Кот вынул из кармана тюбетейку и нахлобучил на голову Пушкину:
— На, носи. Чтоб тебе голову не нагрело, пока будешь этих эксплуататорских козлов пасти. А то получится у тебя солнечный удар, и разбегутся козлы по всему городу. Хватит кулаку работы — их собирать!.. Страшно интересный сегодня будет день. Молодец, кто эти праздники придумал! Пора идти к пацанам. А как их зовут?
— Большого — Сенька, поменьше—Алеша… — сказал Пушкин.
— Будем знать. А ты сам готов?
— Готов.
— Хорошо приготовился?
— Хорошо!
— Смотри. Ну, пошли, пацаны!
Сенька и Алеша находились уже на косогоре. Там же шлялся неизвестно откуда взявшийся Манная Каша. Он то и дело хлопал кнутиком и орал на коз:
— Ты-ы к-куда пошла! Козы шарахались от него в разные стороны.
— Вот так пастух выискался! — сказал Кот. — А что заставить его попасти, пока мы будем ходить?.. Тогда б и Пушкина могли с собой взять! Есть у меня одна штучка…
Кот пошарил по карманам и достал древний значок Осоавиахима на двух цепочках. Поздоровавшись с Манной Кашей за руку, Кот помахал у него перед носом значком:
— Леня, глянь, что есть!
Манная Каша жадно протянул руку:
— Дай, дай… Ну, дай…
— Знаешь, Леня, — сказал Кот, не отдавая значка. — Мы уйдем, а ты тут коз паси, пока мы вернемся! За это мы тебя награждаем значком. Понял?
— Понял, понял… Почему не понять, почему не понять… Дай!
— А пасти будешь?
— Буду, буду… Дай… Ну, дай… И я тебе чего-нибудь дам, и я тебе чего-нибудь дам…
Кот нацепил Манной Каше на грудь значок и махнул ребятам:
— Двигаемся, пока он не раздумал!.. Сенька, Алеша, айда!
Сенька и Алеша, помявшись, все-таки решились и пошли вместе с березовцами.
Отойдя немного, ребята оглянулись: козы ходили, а Манная Каша стоял столбом и не сводил зачарованных глаз со своего нового значка, выпятив грудь и наклоняя голову то направо, то налево, как петух.
— Леня! Ты паси! А то назад отберем! — крикнул ему Кот.
Манная Каша встрепенулся и, хлопнув кнутом, заорал:
— Ты-ы к-куда пошла!
— Полный порядок! — успокоился Кот. — Давайте разработаем план: сначала пойдем прокатимся на карусели. Там вчера коней устанавливали: рыжих, вороных, в яблоках; ну и лодки для всяких маленьких. Я уже себе одного коня приметил, вороного — на нем поскачу! Сережка, а у вас, в Ленинграде, много каруселей?
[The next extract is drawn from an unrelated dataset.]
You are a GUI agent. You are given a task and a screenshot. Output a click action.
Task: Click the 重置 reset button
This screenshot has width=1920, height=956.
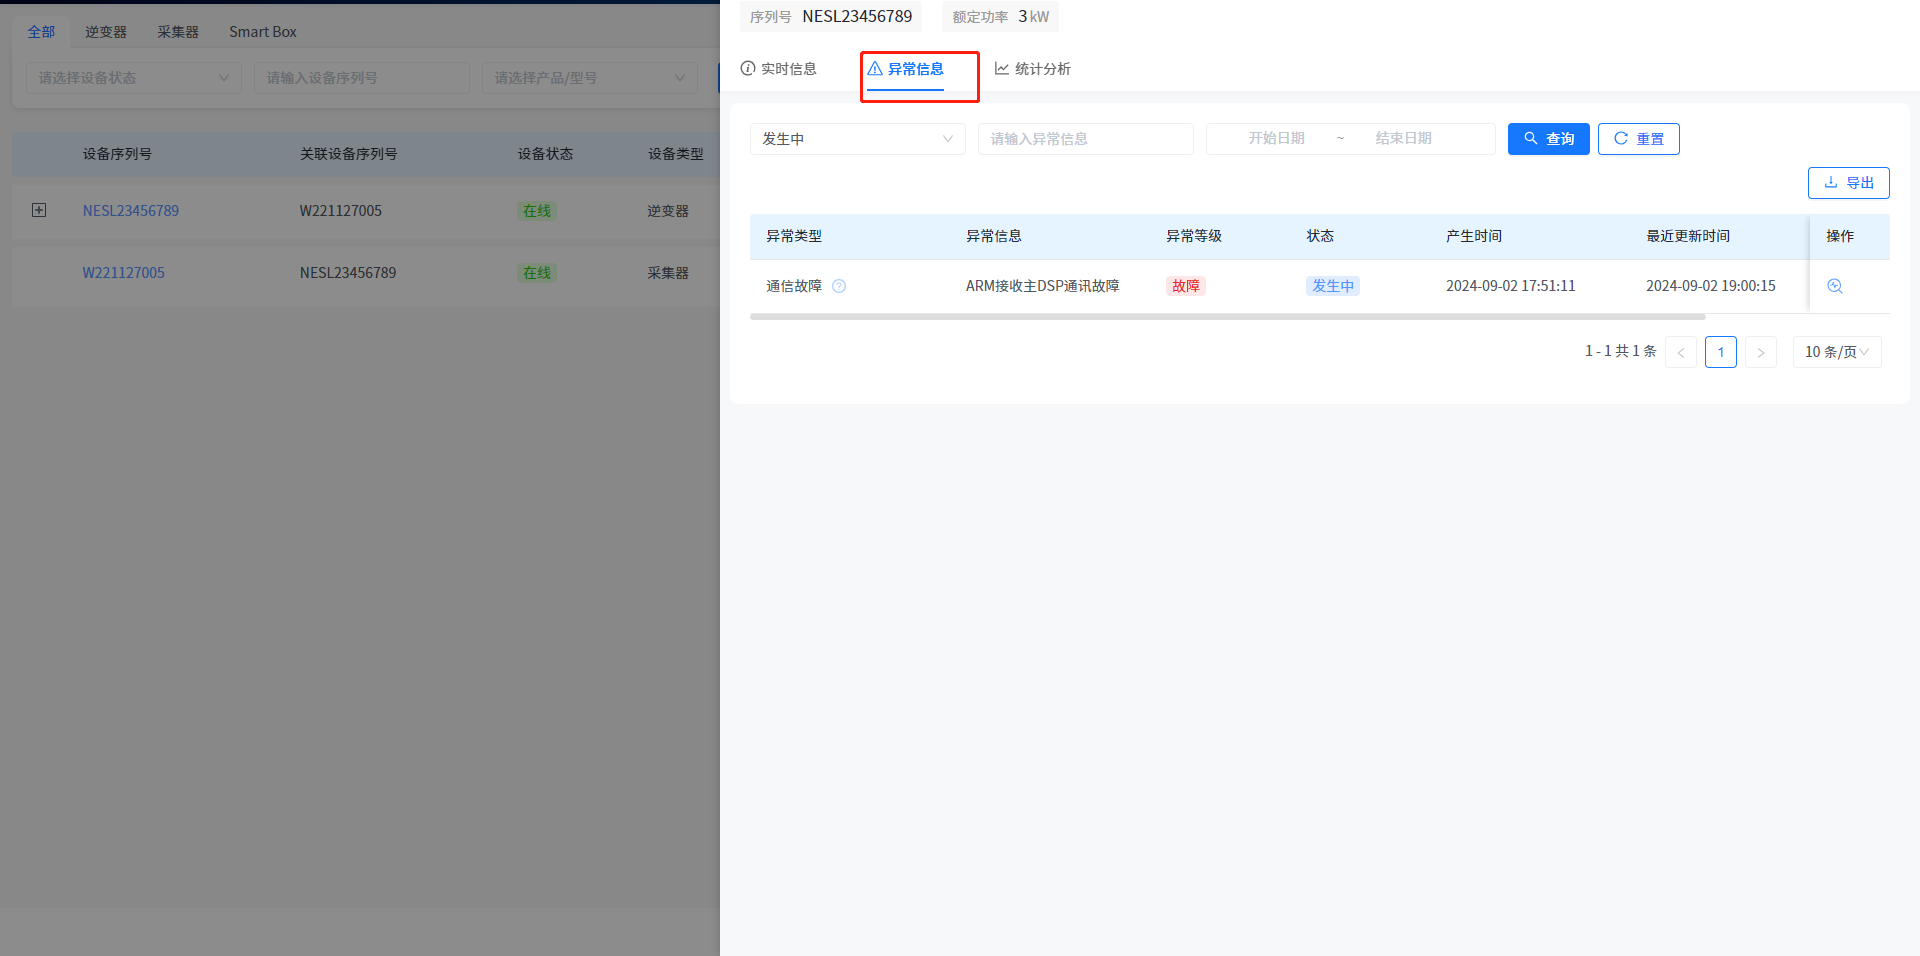pyautogui.click(x=1638, y=139)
Сережке даже смешно стало, и он не удержался, чтоб не похвалиться:
— Карусель! Я там сколько раз на живых осликах катался!
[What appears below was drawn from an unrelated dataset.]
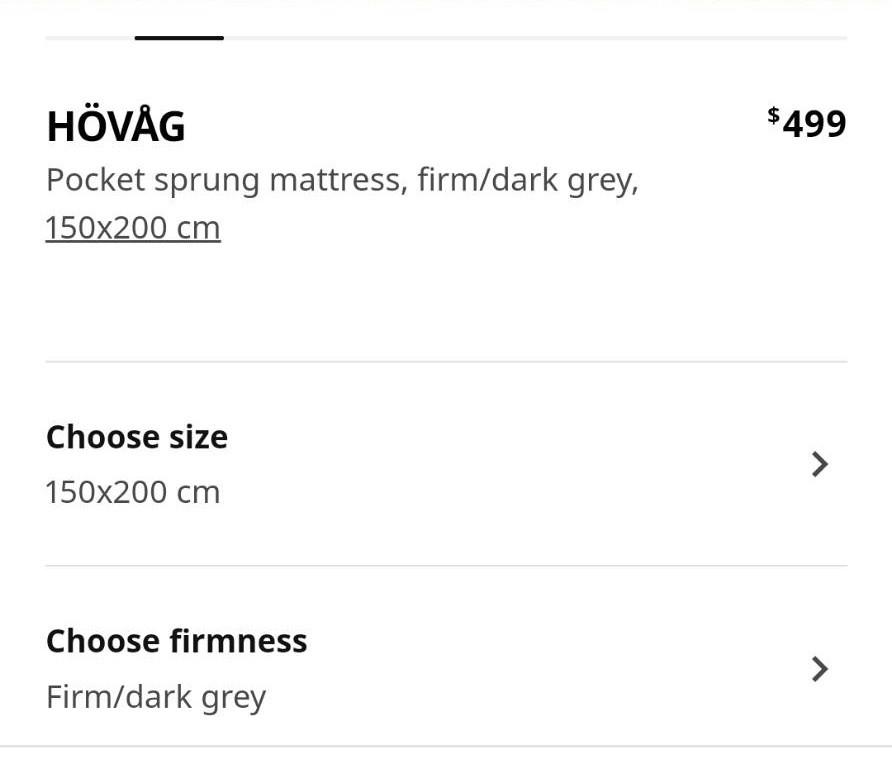Click the 150x200 cm text under Choose size
The height and width of the screenshot is (759, 892).
(132, 491)
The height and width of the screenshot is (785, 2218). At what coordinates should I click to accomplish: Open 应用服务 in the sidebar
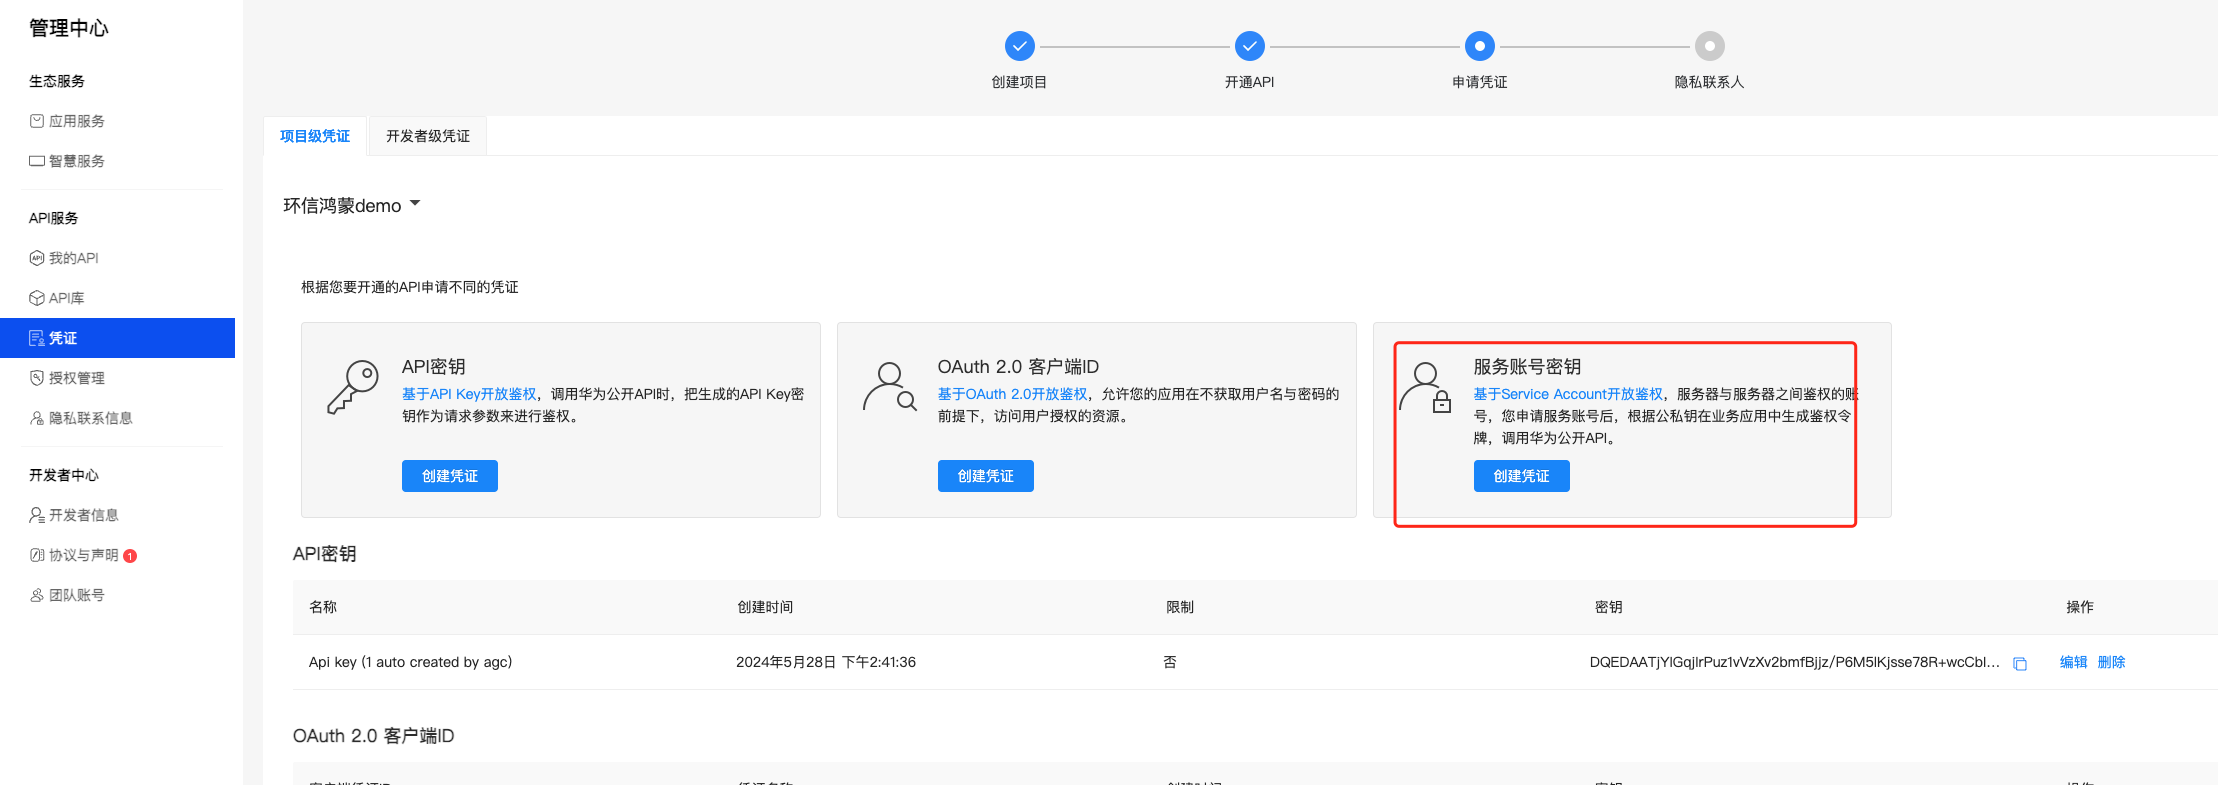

— Ска-ажи! — подивился Кот избалованности ленинградцев. — Да, может, и сюда осликов привезут. А что? Этот парк с будущего года будут реконструировать. Мы с одним ходили на лекцию насчет реконструкции города. Сказали, что после будут показывать кино. Но и лекция оказалась интересная: как, что будет через пять лет. Сам председатель горисполкома товарищ Елисеев делал. Много кое-чего будет! Я, понимаешь, забыл ему сказать насчет осликов. Он говорит: «Какие будут вопросы, предложения?» Ну, я внес предложение, чтоб сюда речку какую-нибудь провели. Тут разные дураки начали смеяться, а он говорит: речку проводить далеко, а будет бассейн. Я согласился. Ладно, пускай уж хоть бассейн, раз речку нельзя. А вот насчет осликов не сообразил, позабыл, вернее… В другой раз увижу его, скажу. Можно и пару верблюдов. На верблюдах еще интереснее кататься!.. А их в Средней Азии сколько хочешь, насажал в поезд — и сюда!